22 aprile 2021
Aggiornato 03:00
Cure palliative

«Situazione mediocre in Italia, allarmante al Sud»

Lo ha dichiarato la Senatrice del Partito Democratico e membro della Commissione Sanità di Palazzo Madama, Dorina Bianchi

«Non soffrire è un diritto di ogni malato, eppure nel nostro Paese le strutture di hospice per le cure palliative sono ancora poche, pochissime rispetto alle esigenze del paese». Lo ha dichiarato la Senatrice del Partito Democratico e membro della Commissione Sanità di Palazzo Madama, Dorina Bianchi.

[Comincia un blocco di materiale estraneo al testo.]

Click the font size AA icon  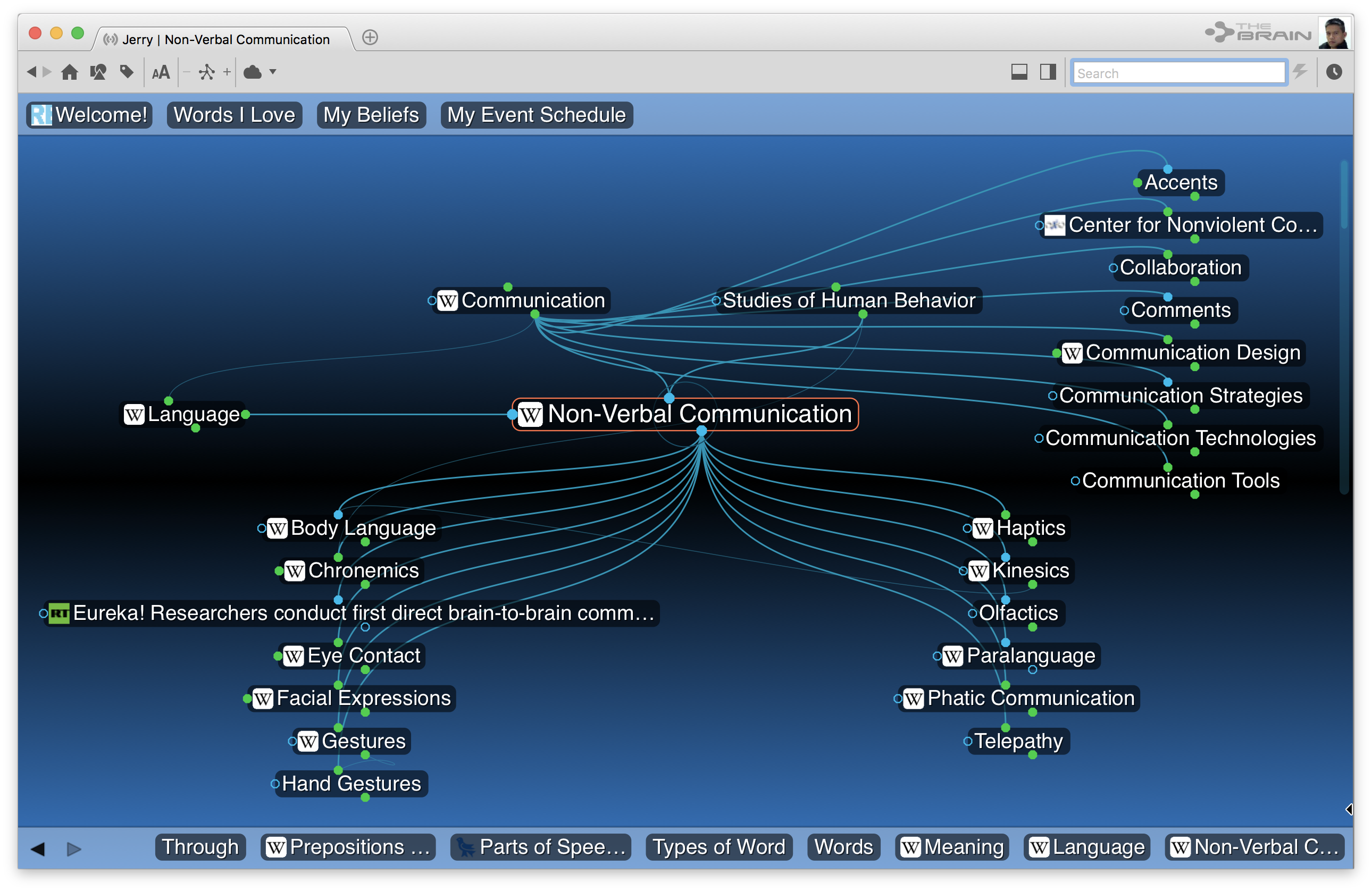tap(160, 73)
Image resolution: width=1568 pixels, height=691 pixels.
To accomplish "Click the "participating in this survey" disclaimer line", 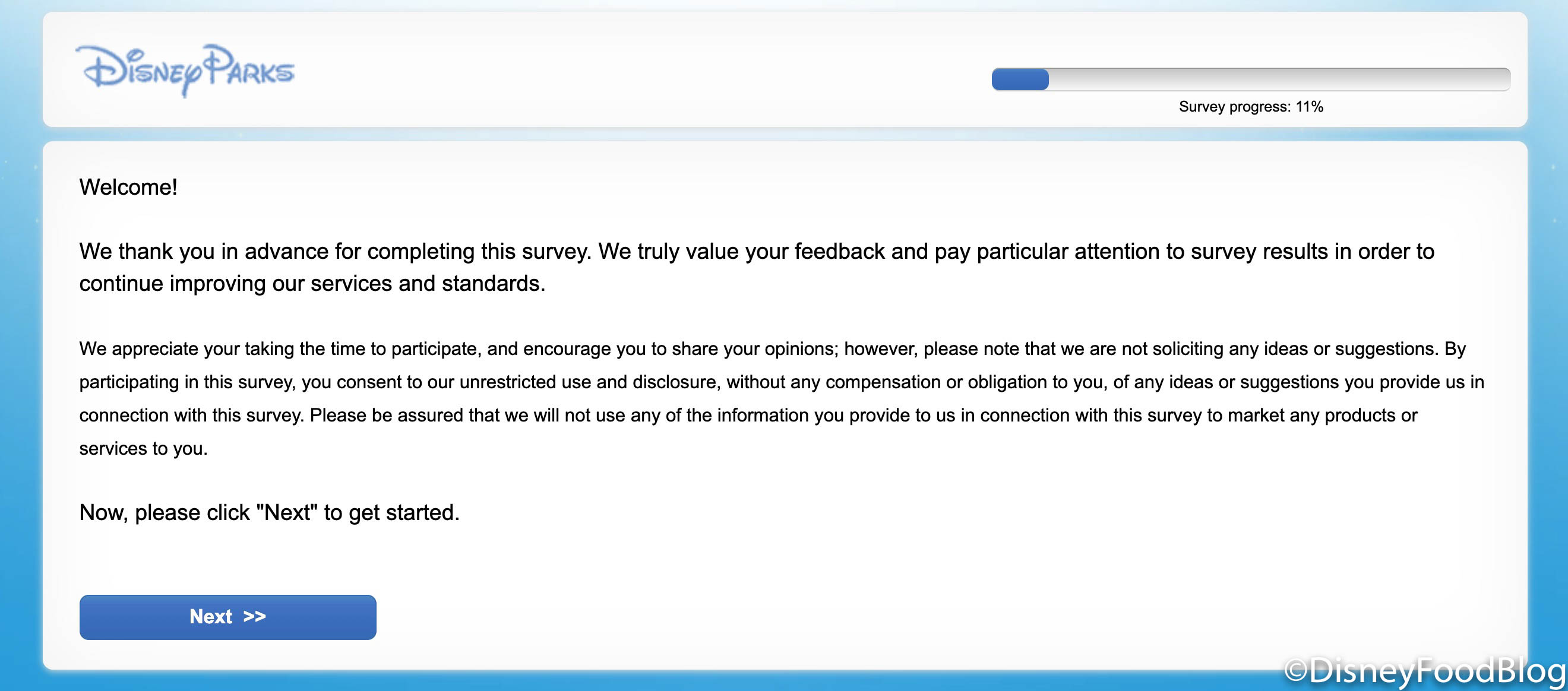I will [x=781, y=382].
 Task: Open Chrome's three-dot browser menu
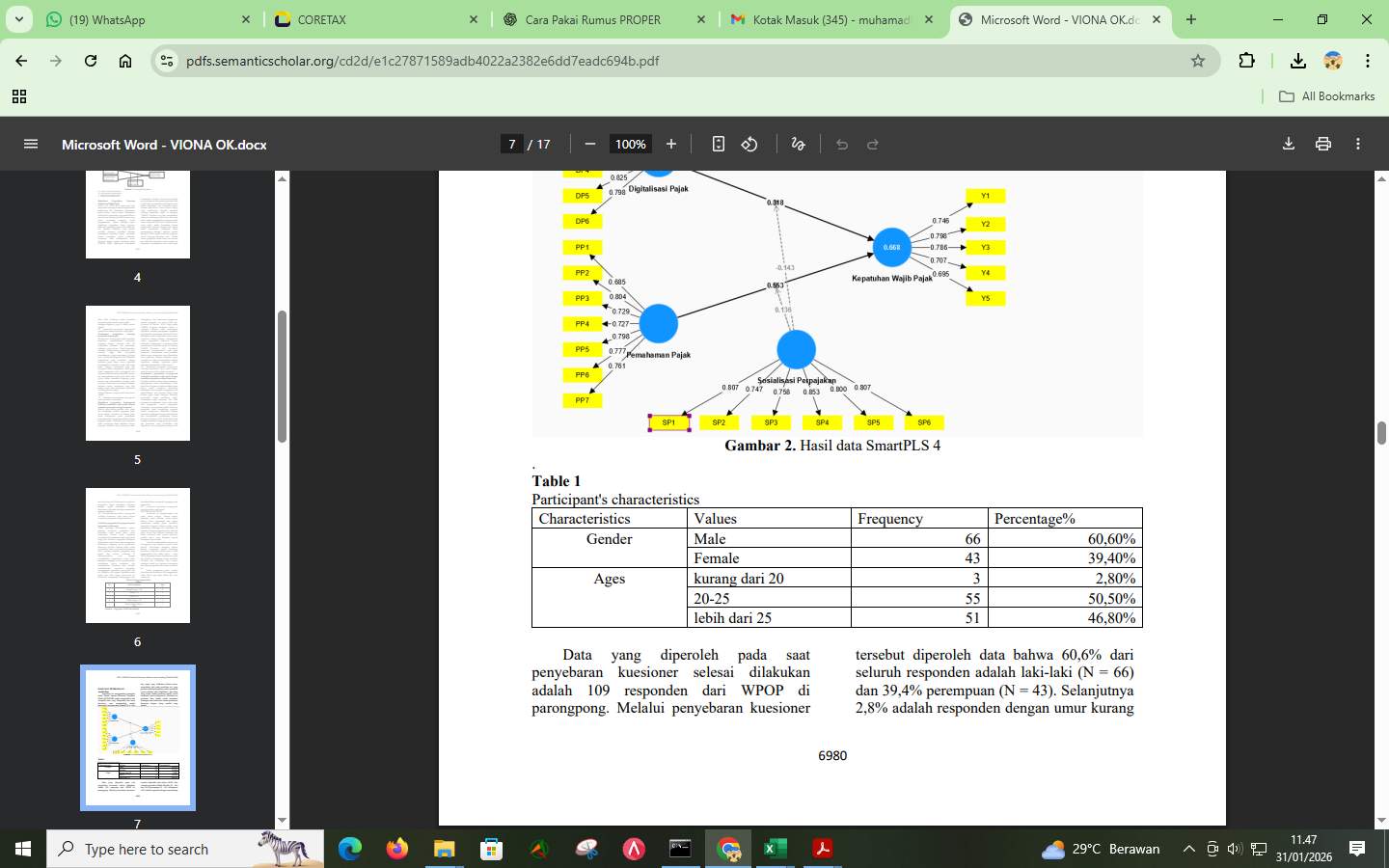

«Il che significa che la sofferenza fisica rimane ancora uno dei sintomi meno riconosciuti e trattati in Italia – ha affermato - lo dimostra il consumo di medicinali a base di oppiacei, che nel nostro Paese continua a rimanere largamente inferiore agli standard internazionali (solo lo 0,21 per cento della spesa totale per i farmaci) Come lo rivela – ha aggiunto - anche l’entità degli investimenti per la formazione e la ricerca, tuttora modesti in un settore invece così importante».

«E se la situazione è complessivamente mediocre su tutto il territorio nazionale – ha concluso - al Sud le carenze sono preoccupanti, uno dei tanti gap che allontana il Meridione dal resto d’Italia.